◆ EXERCISE DETAILS ◆
Reproduce verbatim the rows below, from the line containing "Click the dashboard grid icon beside Export" through the end of the rows, inclusive, leaving the pictures out of your answer.

------ RECORDS SUPPLIED

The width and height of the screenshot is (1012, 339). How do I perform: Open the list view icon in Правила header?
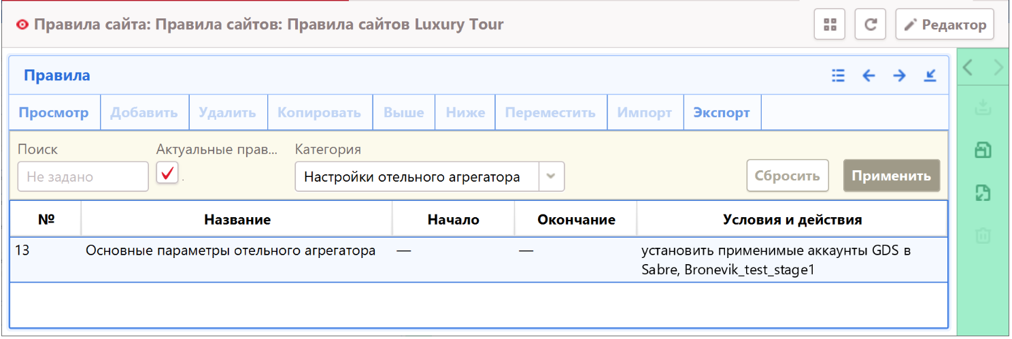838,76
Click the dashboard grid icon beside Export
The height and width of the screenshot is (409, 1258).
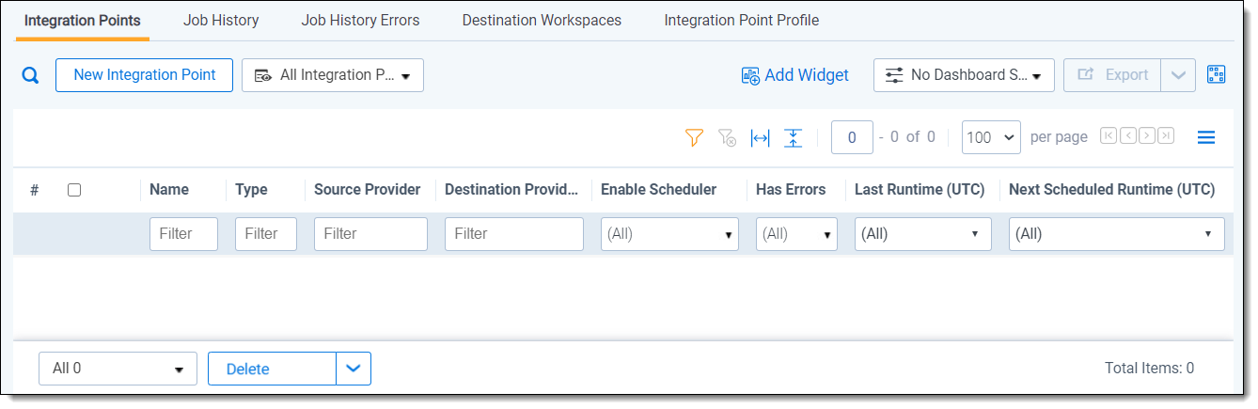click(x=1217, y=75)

------------

◆ RESULT ◆
Click the dashboard grid icon beside Export
The height and width of the screenshot is (409, 1258).
click(x=1217, y=75)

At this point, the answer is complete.